Someone, please, tell me again how smart Barack Obama is. Because I’ve lost sight of any proof of that statement.
First up, while the BP oil spill continues unchecked, he announces that he’s going to take a break from keeping his boot on their neck to enjoy a little vacation time back in sweet home Chicago. On Memorial Day. Leaving the traditional laying of a wreath at the Tomb Of The Unknowns to Sheriff Joe.
Now, Barack Obama has no place at Arlington Cemetery. He never served in the military, has never shown any particular respect or reverence for the military, and spent way, way too much time palling around with someone who actively plotted to kill members of the military.
But the President of the United States… that’s another story. It’s become a tradition for the Commander In Chief, on that solemn day, to pay his respects to those who have fallen in our nation’s service. It’s a subtle reinforcement of the fact that our military is subject to civilian command, as well as the duly elected representative of the American people to show that loyalty, honor, and respect are a two-way street.
Media Matters, in defending Obama’s decision to blow off this, cites two examples from the last 30-odd years when presidents didn’t attend. (It’s occasionally fun to use the “other side” as a source, and I’m perfectly content to let those tools do the rope-weaving before I hang them with it.) In 1983, President Reagan was attending an economic summit, so he sent a Deputy Secretary of Defense in his stead.
What they don’t mention was that the Deputy in question was a distinguished World War II veteran, Navy ace, and former test pilot who, coincidentally enough, died barely two weeks ago. So, in that case, I think Reagan found a suitable proxy.
((On the other hand, in 1985 he pleaded guilty to participating in an insider-trading scheme where he didn’t personally profit, but helped others, so he wasn’t exactly a sterling character, but that wasn’t known at the time he stood in for Reagan. But I digress.))
The other example was President George H. W. Bush in 1992, who — like Obama — took a family vacation and sent his vice-president, Dan Quayle, in his stead.

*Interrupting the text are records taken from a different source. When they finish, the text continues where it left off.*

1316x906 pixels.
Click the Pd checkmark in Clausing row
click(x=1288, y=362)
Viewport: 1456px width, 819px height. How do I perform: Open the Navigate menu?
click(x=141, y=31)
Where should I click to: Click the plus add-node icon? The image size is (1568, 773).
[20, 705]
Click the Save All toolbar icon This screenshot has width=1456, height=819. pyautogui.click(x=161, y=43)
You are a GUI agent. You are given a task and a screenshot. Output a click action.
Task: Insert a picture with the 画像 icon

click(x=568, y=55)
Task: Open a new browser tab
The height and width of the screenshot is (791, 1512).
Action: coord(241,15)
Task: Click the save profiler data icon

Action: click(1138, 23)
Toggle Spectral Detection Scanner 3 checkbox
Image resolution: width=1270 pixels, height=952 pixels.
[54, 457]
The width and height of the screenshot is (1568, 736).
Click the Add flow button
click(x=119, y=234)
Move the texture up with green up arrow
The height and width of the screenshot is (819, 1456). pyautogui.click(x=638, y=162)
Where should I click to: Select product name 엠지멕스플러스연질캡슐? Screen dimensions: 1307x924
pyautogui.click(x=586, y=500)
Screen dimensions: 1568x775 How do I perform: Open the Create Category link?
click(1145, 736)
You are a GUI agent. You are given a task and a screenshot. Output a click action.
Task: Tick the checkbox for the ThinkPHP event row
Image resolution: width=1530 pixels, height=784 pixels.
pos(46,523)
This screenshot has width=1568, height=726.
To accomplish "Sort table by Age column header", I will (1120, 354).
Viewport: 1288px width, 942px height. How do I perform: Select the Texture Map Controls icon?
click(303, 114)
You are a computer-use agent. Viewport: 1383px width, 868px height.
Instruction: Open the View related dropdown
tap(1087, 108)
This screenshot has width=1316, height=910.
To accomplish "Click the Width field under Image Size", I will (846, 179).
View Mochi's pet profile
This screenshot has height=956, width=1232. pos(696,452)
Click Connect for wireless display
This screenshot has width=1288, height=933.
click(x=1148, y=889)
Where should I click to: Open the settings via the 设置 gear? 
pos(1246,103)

But unlike Biden, Quayle had a military background — an entirely undistinguished stint in the Illinois National Guard. And Bush himself was, like Reagan’s proxy, a distinguished Navy pilot from World War II.
Another time Media Matters managed to overlook was in 2002, when George W. Bush skipped it. At the time, he was in Europe, and he paid his respects at Normandy.
Meanwhile, Obama is showing just how serious he’s taking Arizona’s concern about its southern border. After years of yelling, pleading, and begging, they’re finally getting some National Guard support along the southern border. Obama finally heard them.
But apparently not too clearly. He’s sending a grand total of 1,200 Guard members to cover the entire border, four states’ worth. And he didn’t bother to notify the states’ members of Congress about it in advance.
VAN SUSTEREN: …You and Senator Kyl have been writing the president on multiple occasions and for quite some time. Did the president actually respond to you and say, Senator McCain, I can’t give you 6,000, but I can give you 1,200, or did you just learn about this in the press?
MCCAIN: We learned about it in the press. And the interesting thing was that at the luncheon that the president came to with Republican senators, the issue came up and I discussed it with the president, including the fact that we had to secure the borders first, otherwise, we would be faced with a continuous problem of illegal immigrants. And Jon Kyl mentioned the supplemental and that we needed additional troops, and the president didn’t say anything then. And a half hour afterwards, there was a statement or a press release from the administration saying they had 1,200 — they were sending 1,200 additional. So — and at the same time, I had an amendment on the floor, which we’ll be voting on tomorrow, to fund 6,000 additional troops. Interesting — all these are interesting coincidences.
I can’t even find any accounts of whether he notified their governors first.
In both cases, while not strictly legally mandated, it’s considered a common courtesy to notify the political leaders of a state before you send in the troops. Back during Hurricane Katrina, President Bush went to great pains to keep the governors of the afflicted states — even the astonishingly incompetent Democratic governor of Louisiana, Kathleen Blanco — in the loop as much as possible.
My own theory is that since three of the four states have Republican governors (California’s Schwarzenegger, Arizona’s Brewer, and Texas’ Perry), politics probably played a part. New Mexico’s Bill Richardson might have gotten a tip-off, but there’s an old saw: “never ascribe to malice that which can be adequately explained by incompetence.” Considering how inept this administration has proven thus far, I’ll grant them the benefit of the doubt and guess they only thought of Brewer and Perry, and said “screw ’em.” They simply didn’t think about it enough to realize the full implications of the deployment.
The biggest problem Obama seems to have is that the guy just won’t listen when others try to tell him he’s making a mistake. Worse, he’s surrounded himself with tons of people who won’t even try to tell him.
Remember that Obama attended Harvard Law School? There’s an old saying that comes to mind: “You can always tell a Harvard man, but you can’t tell him much.”
Because they already know it all. Just ask them.